Depuis ce week-end, à Lorient, Saint-Brieuc, Lyon, encore à Chambéry et Angers la nuit de lundi à mardi, des milices fascistes ont attaqué des personnes dans les rues en descendant par dizaines au son de chants racistes, parfois armés de fusils ou escortés par la police. (...)
Extrême droite légitimée, gauche diabolisée : un nouveau tournant
Le gouvernement, lui, ne réagit pas à ces attaques fascistes, ni aux propos racistes et incendiaires qui vont de LR à Reconquête en passant par le RN. « Des horreurs entendues aujourd’hui étaient impensables il y a vingt ans », remarque le sociologue Willy Pelletier. (...)
Dans ce glissement général vers l’extrême droite, la dédiabolisation du RN va de pair avec la diabolisation de la gauche.

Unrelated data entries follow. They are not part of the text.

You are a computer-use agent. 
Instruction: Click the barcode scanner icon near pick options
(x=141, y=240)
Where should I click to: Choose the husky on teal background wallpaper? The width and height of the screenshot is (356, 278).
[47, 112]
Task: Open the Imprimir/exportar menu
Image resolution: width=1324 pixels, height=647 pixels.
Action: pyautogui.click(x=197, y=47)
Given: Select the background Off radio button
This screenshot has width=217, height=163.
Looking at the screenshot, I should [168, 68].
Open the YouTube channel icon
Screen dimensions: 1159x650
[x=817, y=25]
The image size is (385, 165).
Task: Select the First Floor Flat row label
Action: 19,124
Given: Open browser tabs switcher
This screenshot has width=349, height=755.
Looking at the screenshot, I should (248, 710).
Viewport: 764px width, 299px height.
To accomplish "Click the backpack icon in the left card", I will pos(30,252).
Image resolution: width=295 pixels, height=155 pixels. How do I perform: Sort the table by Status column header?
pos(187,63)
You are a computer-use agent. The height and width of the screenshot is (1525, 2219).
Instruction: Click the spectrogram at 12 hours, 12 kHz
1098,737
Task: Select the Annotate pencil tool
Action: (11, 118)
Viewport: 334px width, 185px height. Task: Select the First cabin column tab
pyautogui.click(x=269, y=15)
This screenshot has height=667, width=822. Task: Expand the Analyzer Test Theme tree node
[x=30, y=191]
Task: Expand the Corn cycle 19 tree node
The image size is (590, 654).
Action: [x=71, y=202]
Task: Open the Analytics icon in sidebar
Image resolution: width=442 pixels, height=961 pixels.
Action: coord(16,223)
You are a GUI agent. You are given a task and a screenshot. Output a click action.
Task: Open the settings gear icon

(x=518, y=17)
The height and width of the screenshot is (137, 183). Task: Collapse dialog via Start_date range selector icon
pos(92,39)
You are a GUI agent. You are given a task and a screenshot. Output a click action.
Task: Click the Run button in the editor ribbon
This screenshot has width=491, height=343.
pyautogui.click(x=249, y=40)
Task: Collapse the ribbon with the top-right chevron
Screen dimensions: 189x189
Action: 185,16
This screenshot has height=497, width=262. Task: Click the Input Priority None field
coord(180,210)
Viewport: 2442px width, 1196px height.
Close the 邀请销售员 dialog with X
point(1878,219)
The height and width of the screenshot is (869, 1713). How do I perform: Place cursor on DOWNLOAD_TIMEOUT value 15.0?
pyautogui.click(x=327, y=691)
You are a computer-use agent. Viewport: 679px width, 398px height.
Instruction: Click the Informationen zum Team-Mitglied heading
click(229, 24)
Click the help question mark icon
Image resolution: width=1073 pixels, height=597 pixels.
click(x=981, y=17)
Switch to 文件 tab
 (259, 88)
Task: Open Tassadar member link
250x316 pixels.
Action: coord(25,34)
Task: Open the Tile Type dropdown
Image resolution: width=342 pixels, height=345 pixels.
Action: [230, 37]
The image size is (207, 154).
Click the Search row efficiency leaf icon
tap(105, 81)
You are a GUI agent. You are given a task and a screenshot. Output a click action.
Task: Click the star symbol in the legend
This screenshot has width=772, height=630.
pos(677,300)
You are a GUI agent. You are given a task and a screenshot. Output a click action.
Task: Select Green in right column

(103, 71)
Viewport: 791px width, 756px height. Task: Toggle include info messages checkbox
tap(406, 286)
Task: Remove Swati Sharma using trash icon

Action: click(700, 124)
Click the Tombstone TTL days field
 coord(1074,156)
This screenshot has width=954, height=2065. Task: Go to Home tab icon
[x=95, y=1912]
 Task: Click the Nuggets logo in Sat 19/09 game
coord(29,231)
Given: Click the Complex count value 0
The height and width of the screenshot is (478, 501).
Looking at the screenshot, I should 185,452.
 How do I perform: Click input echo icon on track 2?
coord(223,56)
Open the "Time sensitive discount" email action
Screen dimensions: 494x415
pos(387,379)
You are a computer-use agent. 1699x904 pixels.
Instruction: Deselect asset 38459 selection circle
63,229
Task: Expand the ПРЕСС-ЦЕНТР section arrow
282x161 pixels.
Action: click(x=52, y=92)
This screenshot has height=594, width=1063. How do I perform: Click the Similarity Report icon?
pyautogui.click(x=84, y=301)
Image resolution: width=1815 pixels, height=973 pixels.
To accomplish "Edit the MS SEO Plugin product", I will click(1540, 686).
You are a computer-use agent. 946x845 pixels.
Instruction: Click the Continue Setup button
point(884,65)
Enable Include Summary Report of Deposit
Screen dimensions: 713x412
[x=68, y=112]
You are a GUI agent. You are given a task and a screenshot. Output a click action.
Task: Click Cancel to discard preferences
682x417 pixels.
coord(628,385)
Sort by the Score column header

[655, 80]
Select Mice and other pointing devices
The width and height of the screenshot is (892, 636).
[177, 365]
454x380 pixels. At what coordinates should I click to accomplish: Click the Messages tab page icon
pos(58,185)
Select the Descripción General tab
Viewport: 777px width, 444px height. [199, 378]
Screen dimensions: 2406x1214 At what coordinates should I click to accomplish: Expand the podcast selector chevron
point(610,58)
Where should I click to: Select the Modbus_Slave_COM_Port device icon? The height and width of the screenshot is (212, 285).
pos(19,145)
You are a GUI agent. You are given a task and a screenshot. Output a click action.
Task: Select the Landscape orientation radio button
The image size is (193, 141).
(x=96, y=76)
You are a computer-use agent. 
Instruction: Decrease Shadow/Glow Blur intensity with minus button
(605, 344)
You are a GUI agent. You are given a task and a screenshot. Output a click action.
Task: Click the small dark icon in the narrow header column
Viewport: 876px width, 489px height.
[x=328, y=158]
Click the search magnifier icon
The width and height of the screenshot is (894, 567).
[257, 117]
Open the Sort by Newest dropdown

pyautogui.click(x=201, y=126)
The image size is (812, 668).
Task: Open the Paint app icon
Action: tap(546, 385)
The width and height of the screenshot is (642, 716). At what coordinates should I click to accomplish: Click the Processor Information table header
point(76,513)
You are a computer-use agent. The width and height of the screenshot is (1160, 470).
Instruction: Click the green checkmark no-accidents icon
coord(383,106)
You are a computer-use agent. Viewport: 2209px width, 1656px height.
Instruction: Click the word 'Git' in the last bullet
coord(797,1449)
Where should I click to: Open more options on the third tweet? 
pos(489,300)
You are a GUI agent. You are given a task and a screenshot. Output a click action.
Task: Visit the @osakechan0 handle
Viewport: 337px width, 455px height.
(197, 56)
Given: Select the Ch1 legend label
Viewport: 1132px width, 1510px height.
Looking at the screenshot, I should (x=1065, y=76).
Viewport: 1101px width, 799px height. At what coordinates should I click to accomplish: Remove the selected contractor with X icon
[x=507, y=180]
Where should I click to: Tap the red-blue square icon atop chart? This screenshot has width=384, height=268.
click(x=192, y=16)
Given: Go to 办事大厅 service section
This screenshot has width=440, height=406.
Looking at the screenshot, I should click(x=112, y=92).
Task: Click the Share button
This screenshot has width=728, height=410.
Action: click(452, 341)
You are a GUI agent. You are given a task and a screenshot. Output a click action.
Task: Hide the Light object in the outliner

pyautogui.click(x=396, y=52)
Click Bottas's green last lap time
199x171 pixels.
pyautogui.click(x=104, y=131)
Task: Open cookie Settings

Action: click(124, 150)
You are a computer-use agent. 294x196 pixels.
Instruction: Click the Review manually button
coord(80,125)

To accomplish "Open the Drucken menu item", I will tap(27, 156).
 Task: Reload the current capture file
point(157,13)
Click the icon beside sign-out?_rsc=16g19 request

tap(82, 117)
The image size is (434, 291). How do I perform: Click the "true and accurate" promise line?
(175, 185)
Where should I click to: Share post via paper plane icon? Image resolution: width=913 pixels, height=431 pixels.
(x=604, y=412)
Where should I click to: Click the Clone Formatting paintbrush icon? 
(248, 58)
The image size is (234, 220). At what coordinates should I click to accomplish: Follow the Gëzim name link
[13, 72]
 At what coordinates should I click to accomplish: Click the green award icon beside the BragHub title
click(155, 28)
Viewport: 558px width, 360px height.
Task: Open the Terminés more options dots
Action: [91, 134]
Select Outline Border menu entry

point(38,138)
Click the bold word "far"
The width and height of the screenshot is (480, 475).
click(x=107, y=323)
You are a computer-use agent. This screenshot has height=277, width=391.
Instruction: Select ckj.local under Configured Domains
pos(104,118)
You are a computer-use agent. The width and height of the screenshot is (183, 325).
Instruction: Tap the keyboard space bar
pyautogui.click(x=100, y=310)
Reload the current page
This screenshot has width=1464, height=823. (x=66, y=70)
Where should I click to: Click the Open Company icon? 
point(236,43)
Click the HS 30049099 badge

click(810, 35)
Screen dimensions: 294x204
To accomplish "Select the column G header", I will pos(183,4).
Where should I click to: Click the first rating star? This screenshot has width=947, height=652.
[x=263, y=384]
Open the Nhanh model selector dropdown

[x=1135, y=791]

Car, au-delà des propos de Jean-Luc Mélenchon et certains députés FI, désapprouvés par une partie de la Nupes, c’est toute la gauche, son histoire, ou encore les sciences humaines qui sont pointées du doigt. (...)
Les personnalités progressistes sont aussi clairement ciblées par les groupes fascistes. Des appels à tabasser le journaliste de StreetPress Mathieu Molard ont fleuri sur des canaux Telegram d’extrême droite, qui ont déjà visé plusieurs députés de la Nupes.
La banlieue « arrosée d’argent », un bouc émissaire électoralement rentable (...)
Ce rejet de toute cause sociale dans les violences et du besoin d’investissements publics dans les banlieues pourrait être porteur électoralement, selon Stéphane François : « Dans l’idée qu’il ne faut pas créer des centres culturels puisque ces sauvages vont les brûler, cette critique fonctionne. Le Pen peut jouer sur son profond mépris des banlieues comme sur du velours. »
« L’extrême droite désigne un bouc émissaire facile, une fausse évidence, car l’idée d’une banlieue arrosée d’argent public est évidemment fausse au regard de tous les indices, décrypte le sociologue au CNRS Willy Pelletier. Et cela plaît à la fois au vote bourgeois et à certaines classes populaires. » (...)
Avec cette crise, le plafond de verre électoral déjà très fragile de l’extrême droite et de Marine Le Pen pourrait bien exploser. Et le sursaut de la gauche n’en est que plus urgent.